Previously, I mentioned there were two ingredients which were critical to the success of this venture becoming a reality, the first, you may recall was the knowledge and support from other specialists, who willingly shared all they could to move things forward. The second ingredient is the sheer dogged determination and firm belief that this can and will happen. To get up and keep going no matter what.  Take on one obstacle at a time, get over it and move on to the next.  Remember there is a finish line, and every step is a step closer to that line.  Very philosophical, but it is how I have made it this far and keep smiling.
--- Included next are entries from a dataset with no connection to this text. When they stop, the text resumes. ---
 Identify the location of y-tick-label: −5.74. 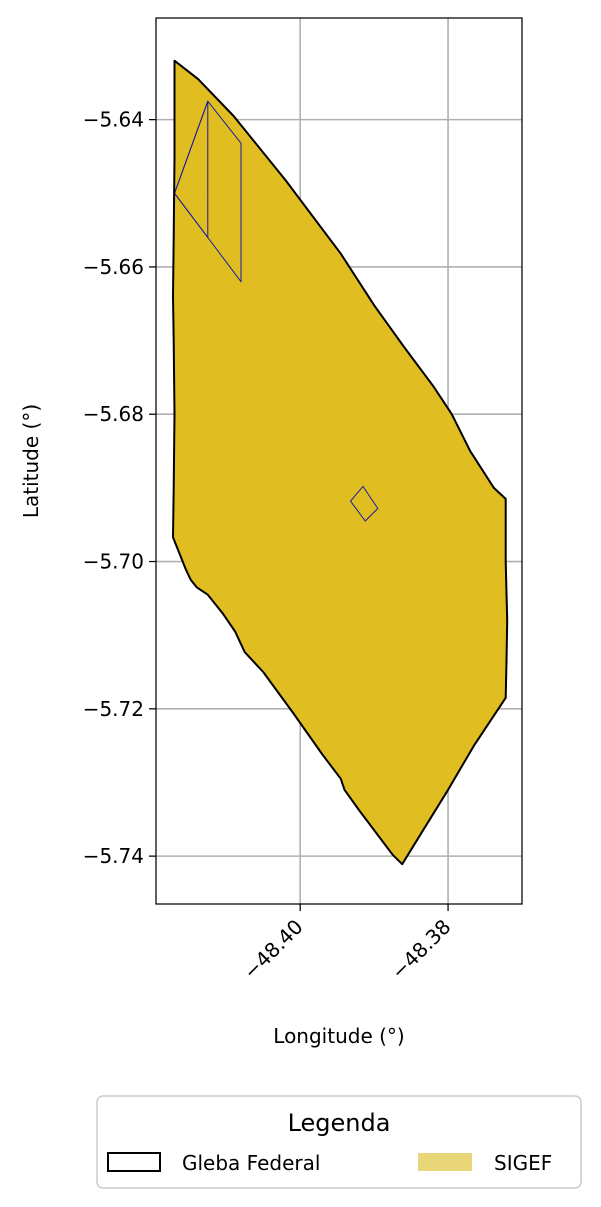
(114, 856).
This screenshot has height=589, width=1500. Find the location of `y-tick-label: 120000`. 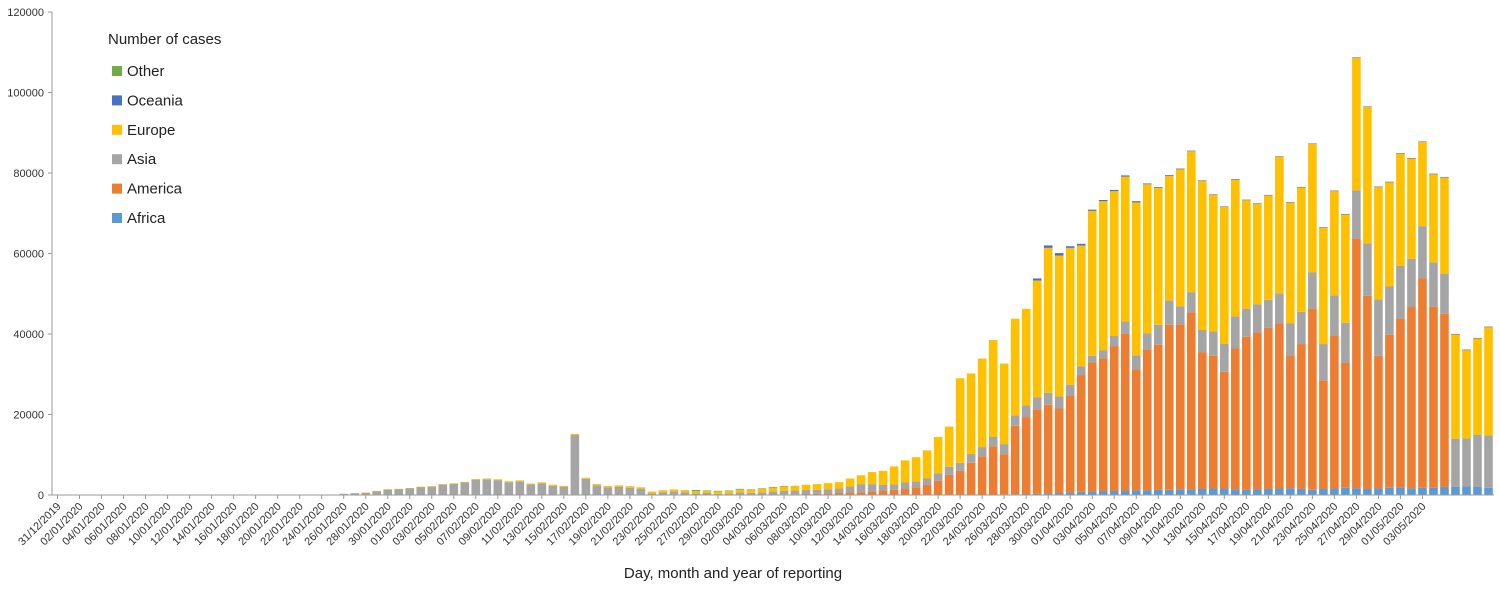

y-tick-label: 120000 is located at coordinates (26, 13).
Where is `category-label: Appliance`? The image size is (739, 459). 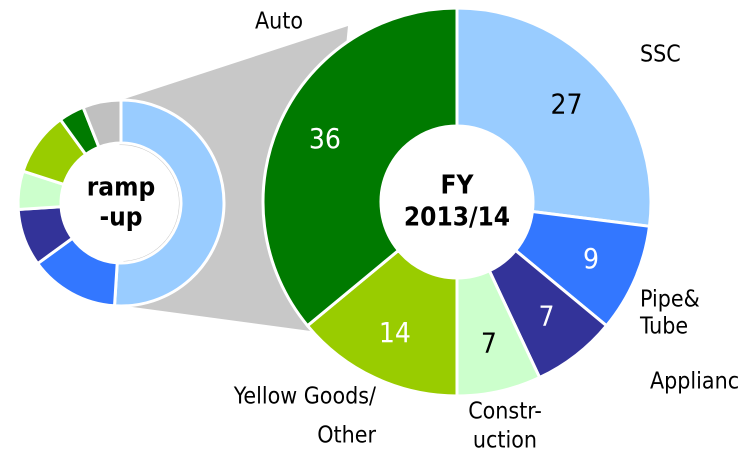
category-label: Appliance is located at coordinates (694, 382).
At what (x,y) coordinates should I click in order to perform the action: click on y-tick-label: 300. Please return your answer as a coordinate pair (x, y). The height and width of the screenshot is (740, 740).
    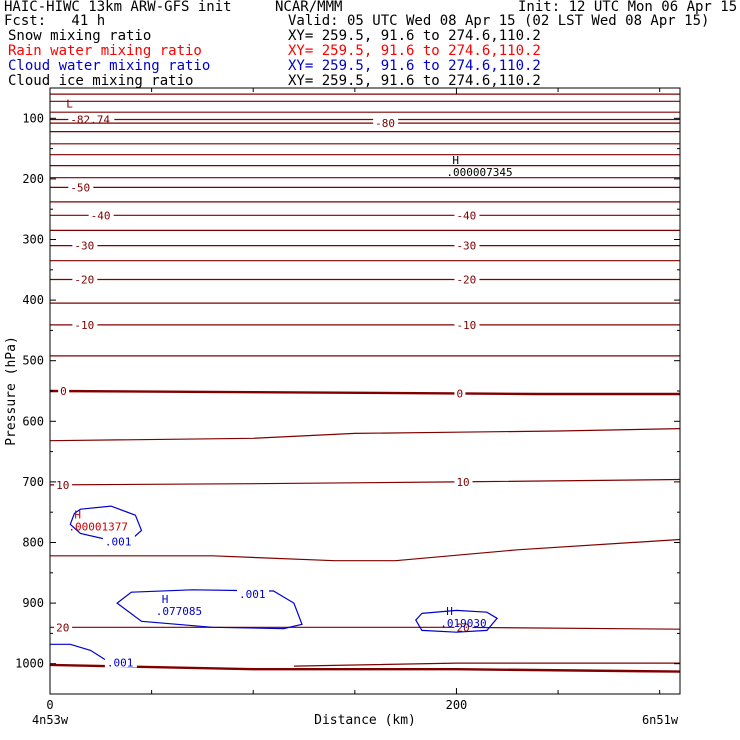
    Looking at the image, I should click on (33, 240).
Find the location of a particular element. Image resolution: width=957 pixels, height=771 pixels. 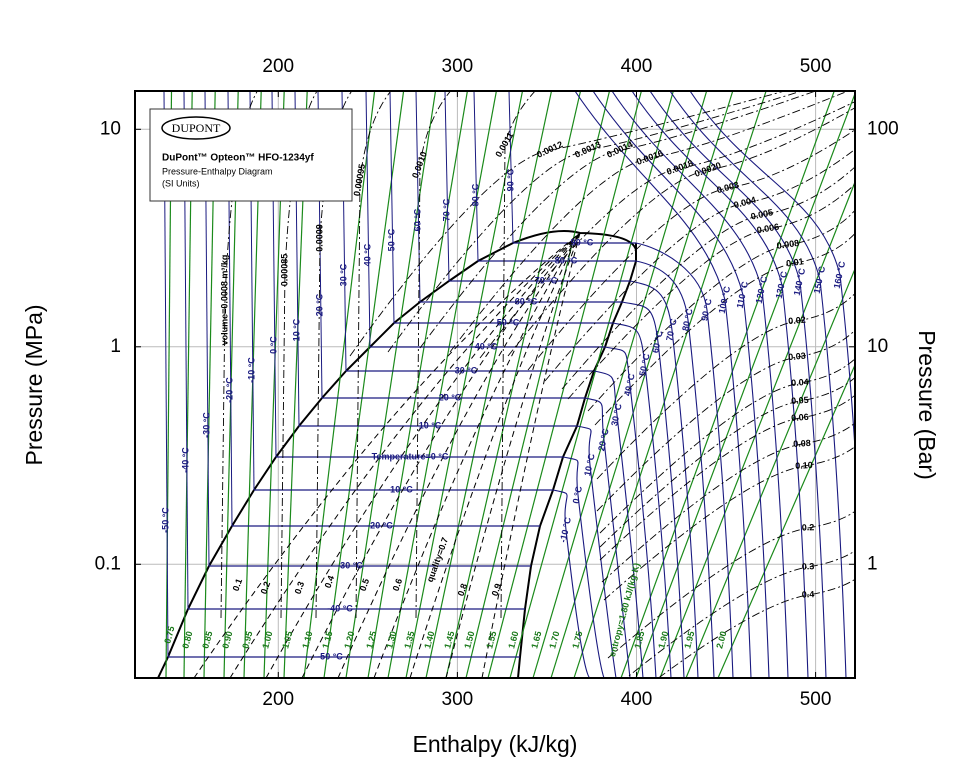

entropy-label: 1.00 is located at coordinates (267, 640).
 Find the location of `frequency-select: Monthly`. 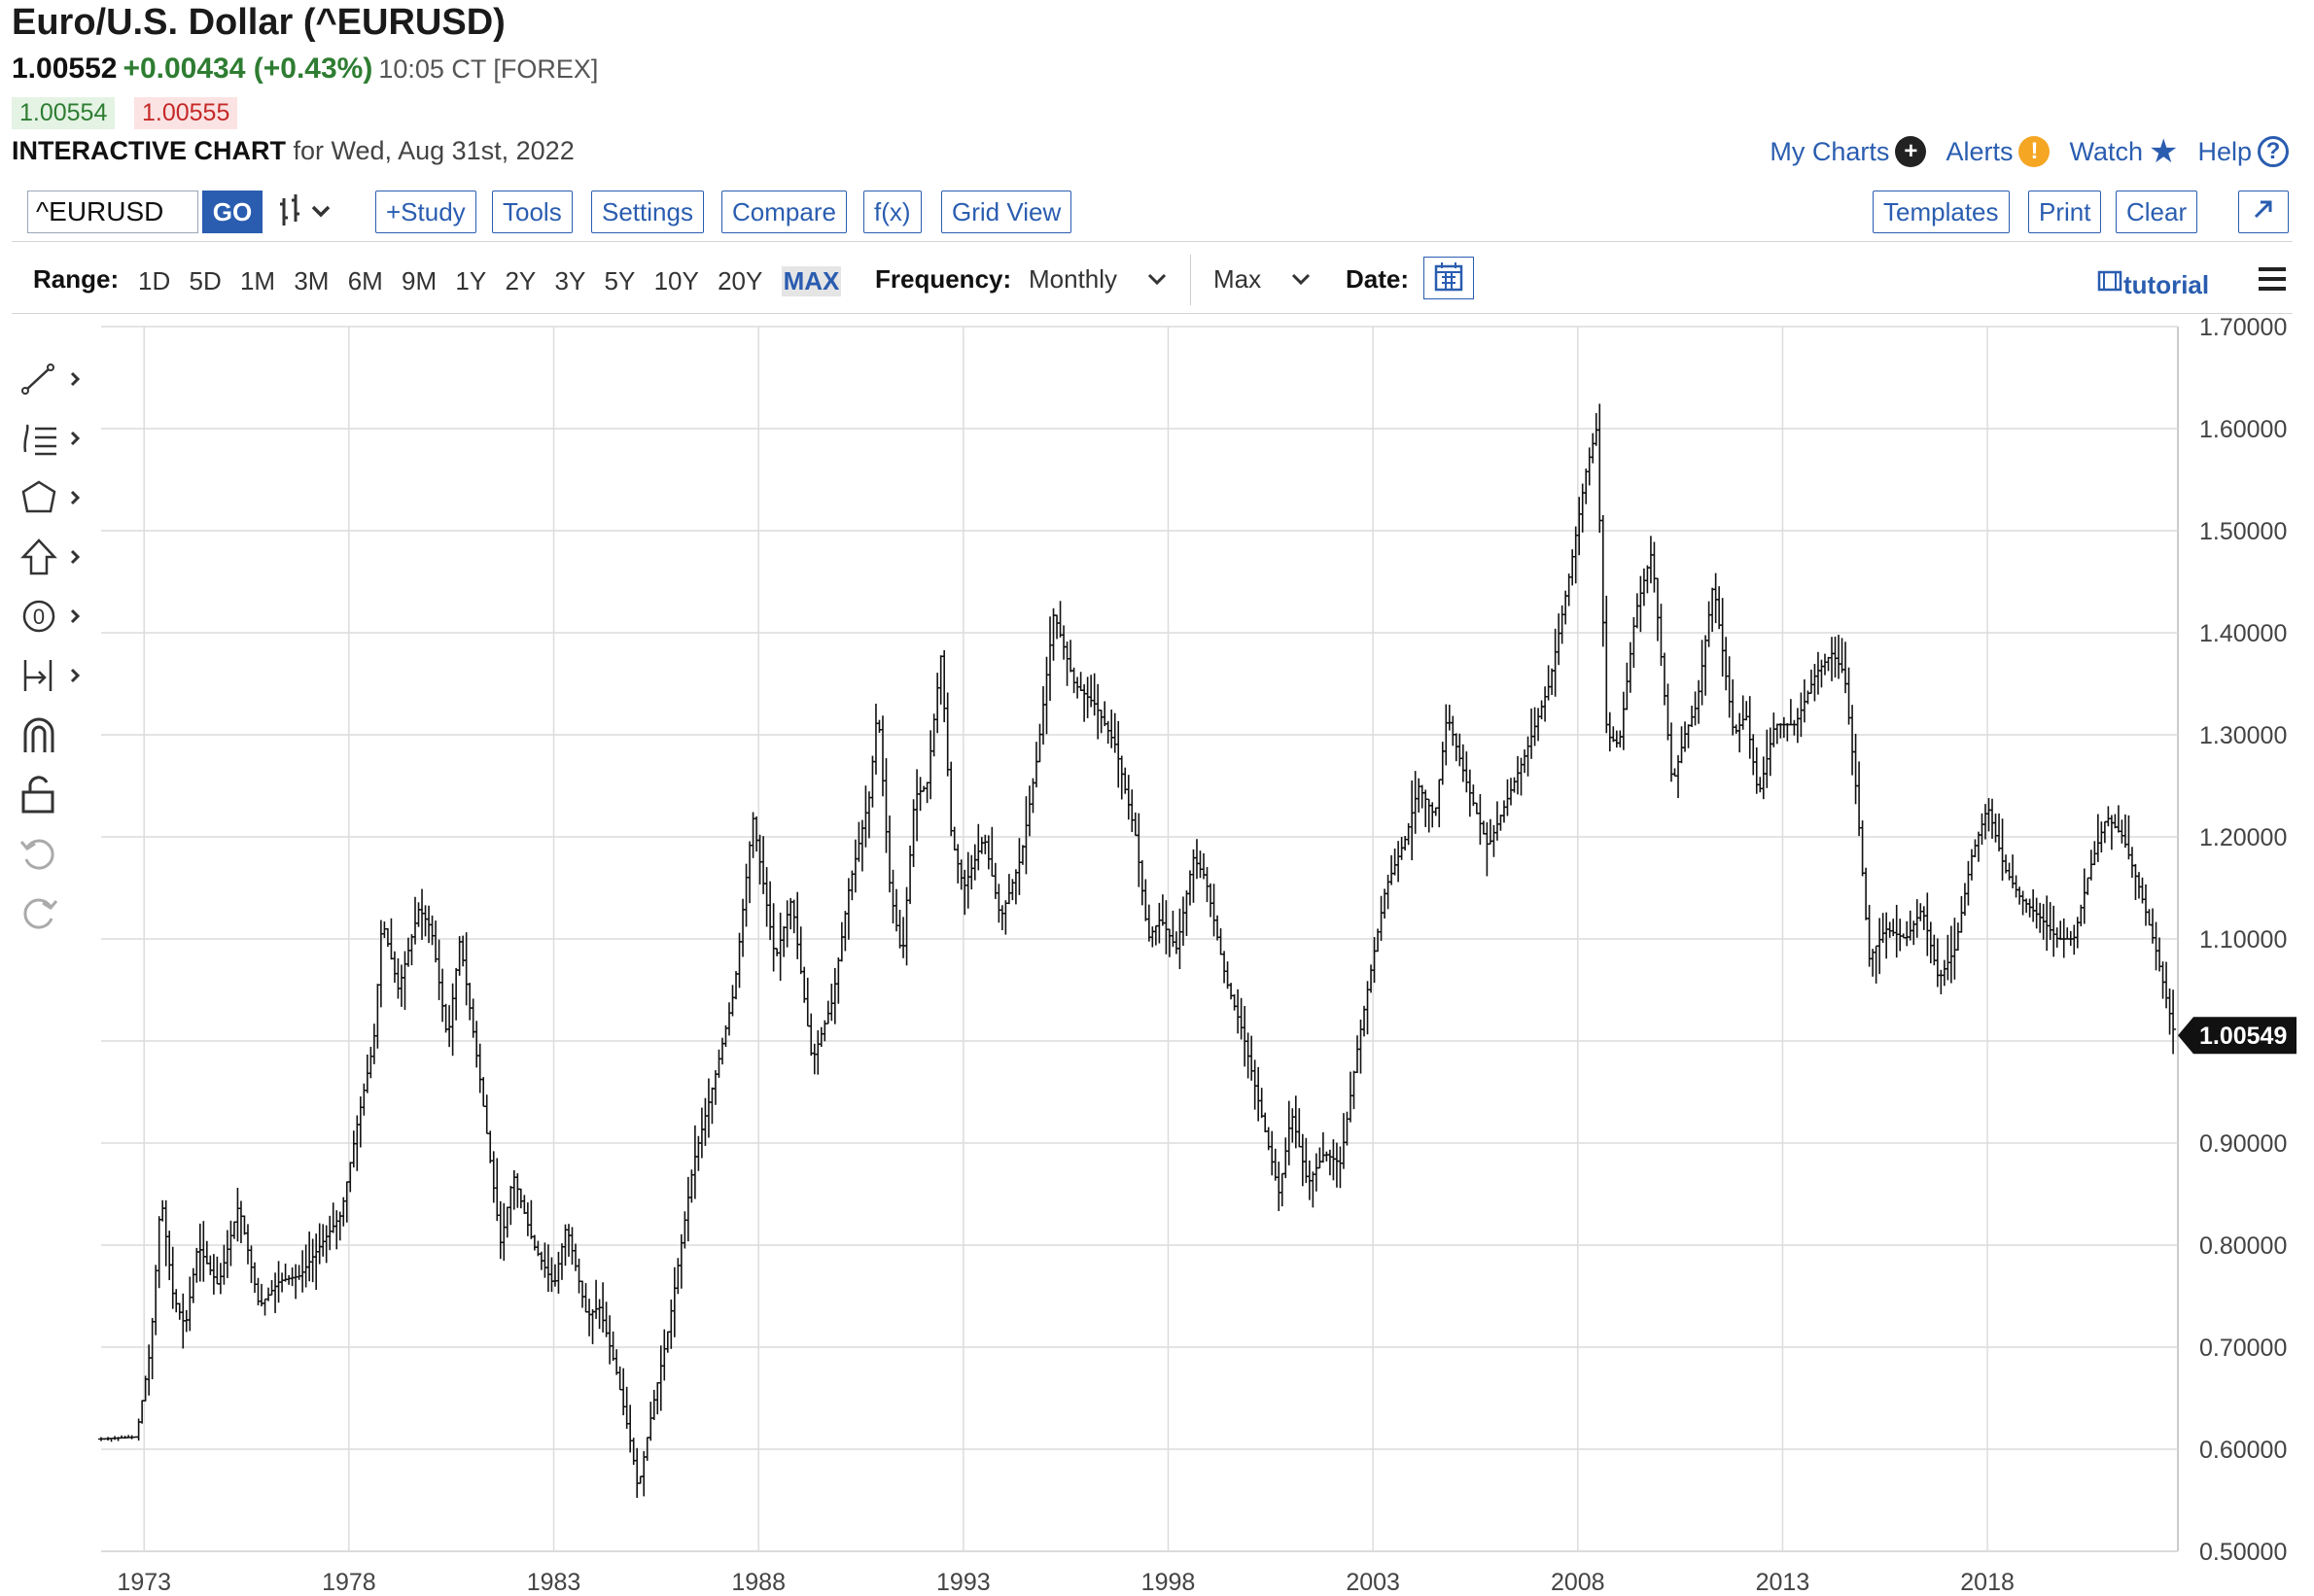

frequency-select: Monthly is located at coordinates (1099, 280).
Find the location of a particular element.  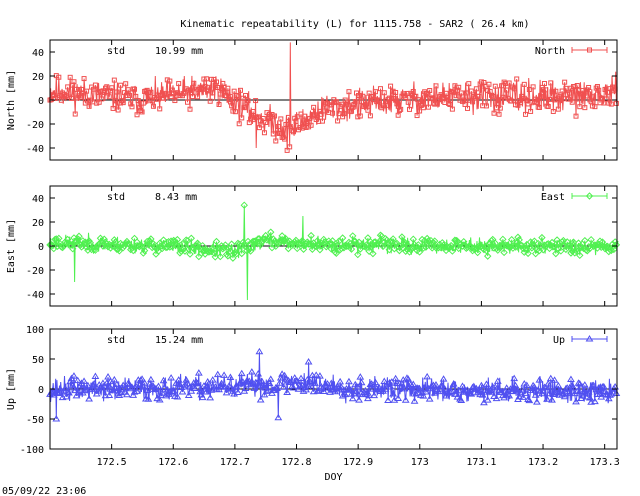

up-xtick-label: 172.9 is located at coordinates (358, 462).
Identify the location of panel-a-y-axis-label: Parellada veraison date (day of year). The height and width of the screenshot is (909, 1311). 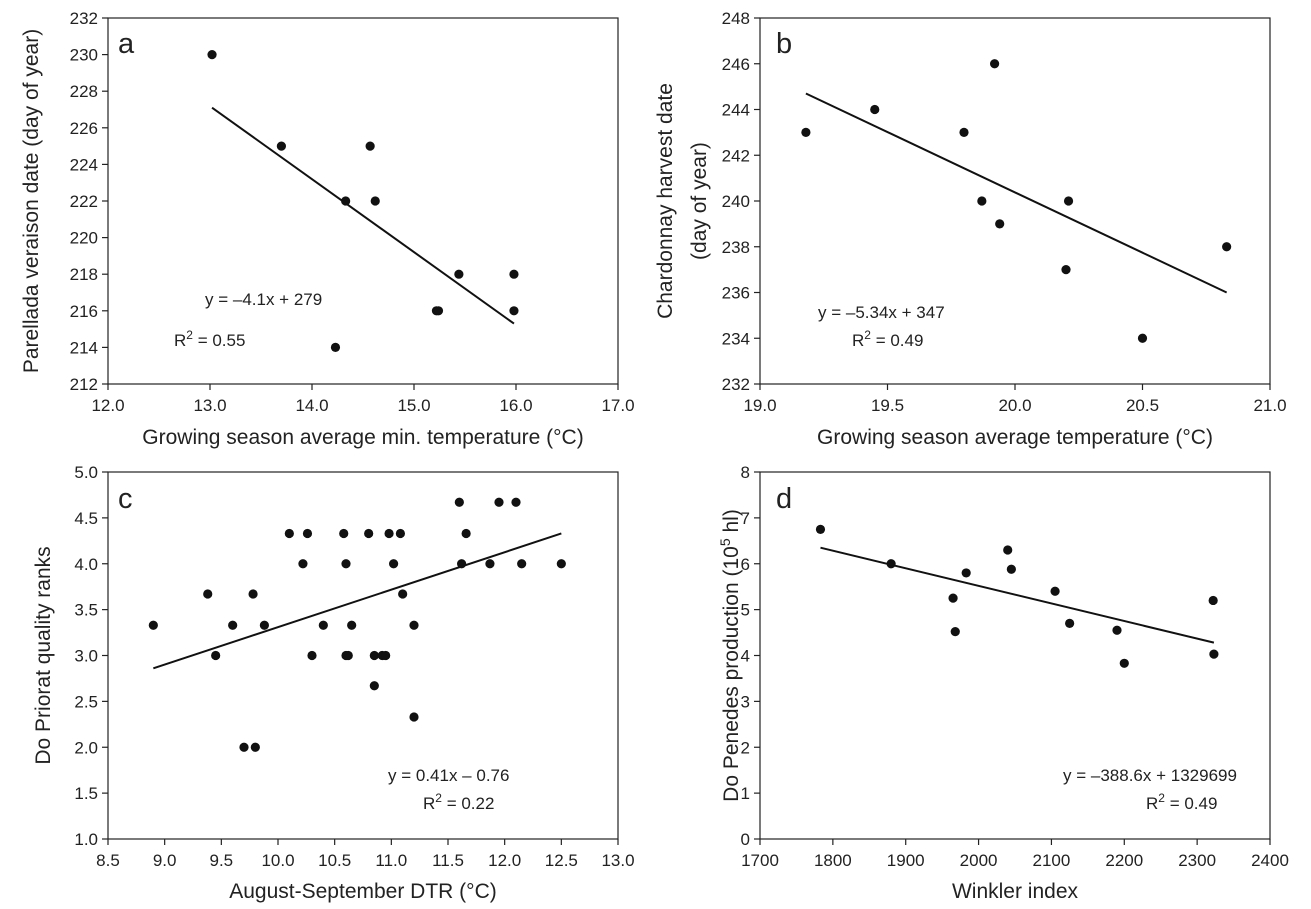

This article only covers a small sample of the failures, set backs and trials I experienced on this journey and without this attitude, the journey would have ended a long time ago.

What is next?

Once the process and all the tooling for the 6mm nib has been used and tested for a time, we will use the knowledge and experience to design the 5mm and 8mm tools, in parallel.  In the background, we are already looking into the concept, design and manufacture of a flex nib.  This will not be easy and it will not be fast, but it is under investigation.

Additional services which will be available to customers will be the ability to have your name imprinted on the nib.  This will require custom tools to be made with your design in advance of any nib order.  We also can add Rhodium plating nibs in a variety of colours.  This particular service is outsourced to a specialist plating service.  Finally, the last service we will add will be retipping a nib or increasing the size of the nib (i.e. B to BB).

Our beliefs and vision for the company

Spark Nibs Limited looks to serve the craft pen makers and pen repairers as well as the small and midsize manufacturers.  We aim to provide you, the customer, a world class gold nib, which writes smoothly and can be custom marked to your specifications.  We do not sell direct to end users as there is a minimum knowledge required to select the right nib for your pen.  We plan to provide a list of pen repairers or resellers where end users can purchase a Spark Nib.

We will provide a clear pricing policy for all, a menu style selection where you can see what each feature costs, and the same price for all customer orders. We will provide the option to have your nibs marked with your logo at a reasonable price and reasonable order quantities.  We will work with small and medium pen manufacturers to manage nib requirements against cash flow demands.  We can balance the need for nibs in a timely manner and at a reasonable price with matching payment terms.

We are not in competition with the large pen companies and will not even try competing on price.  Instead we are providing a hand-crafted nib, made in the UK and available to the small businesses around the world.  If you are a pen repairer, craft pen manufacturer or larger pen manufacturer make contact and consider Spark Nibs and an option for the future.

Spark Nibs Limited is my company. It holds much of the blood, sweat and tears (and bit of mud) I have shed over the last 4 years in bringing this project to life. The funding of this company has been entirely my responsibility, and despite the appearance in the names, neither my company or I are connected in any way to the famous pen company with a similar name.